WHAT YOU HAVE TO DO: What is needed is an exact copy of every entry below, minus the images.

EXERCISE MATERIALS:
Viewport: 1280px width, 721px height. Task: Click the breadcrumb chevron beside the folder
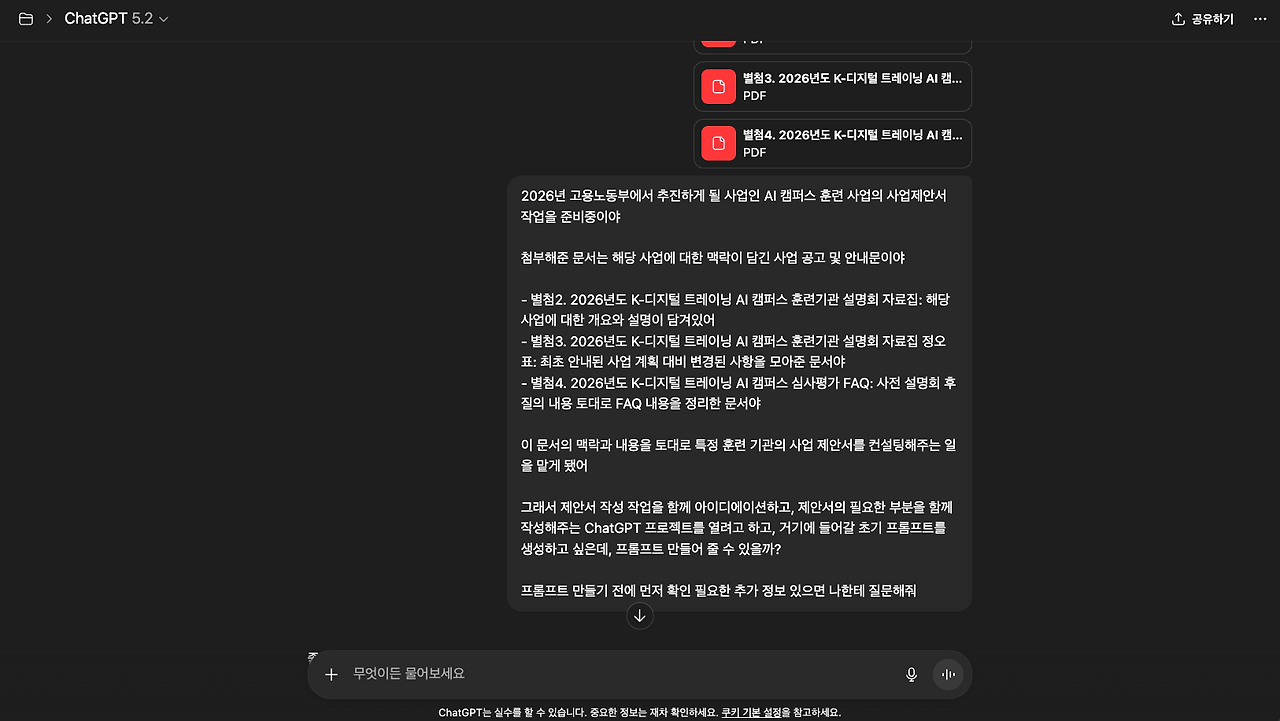(x=49, y=19)
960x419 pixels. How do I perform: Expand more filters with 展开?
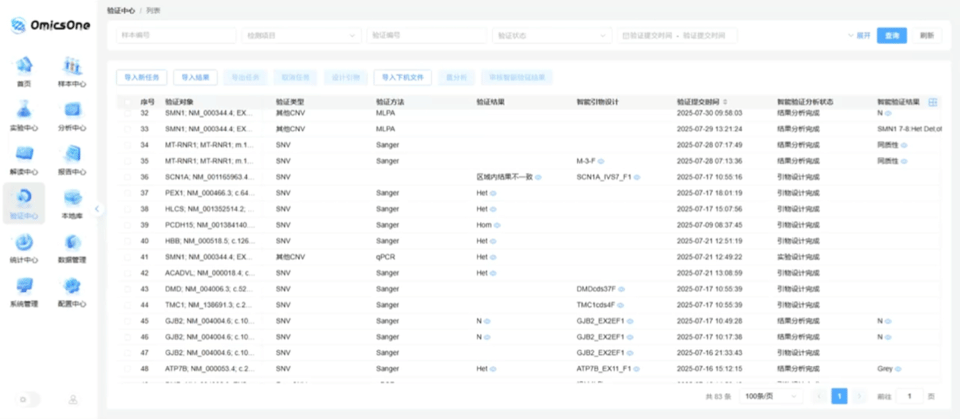(x=859, y=35)
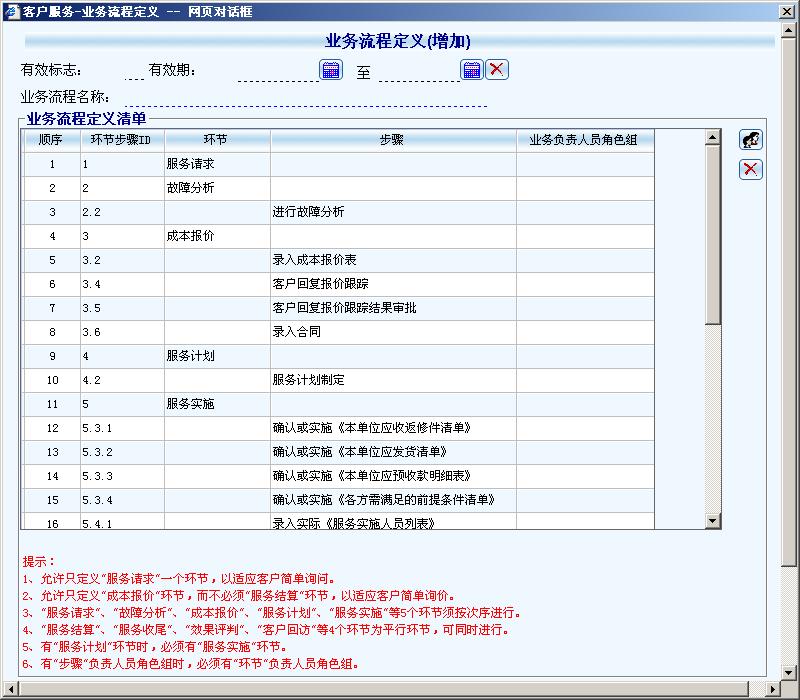Click the role group cell for 故障分析

(583, 188)
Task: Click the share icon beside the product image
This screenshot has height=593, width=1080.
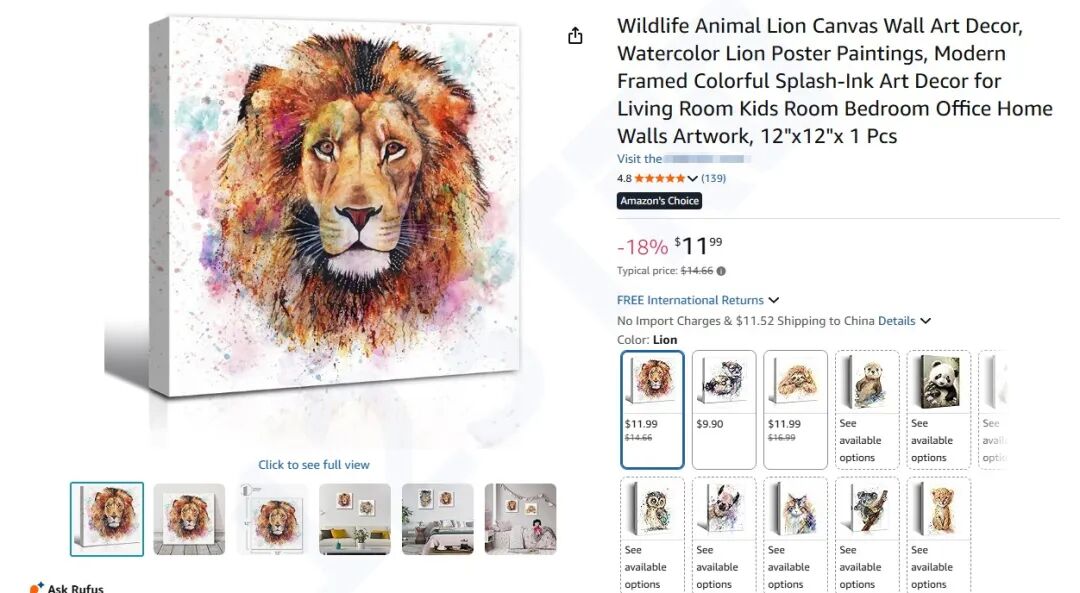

OUTPUT BELOW:
Viewport: 1280px width, 721px height. Task: Click the breadcrumb chevron beside the folder
(x=49, y=19)
960x419 pixels. How do I perform: Expand more filters with 展开?
(x=859, y=35)
Click the role group cell for 故障分析

(583, 188)
Task: Click the share icon beside the product image
This screenshot has height=593, width=1080.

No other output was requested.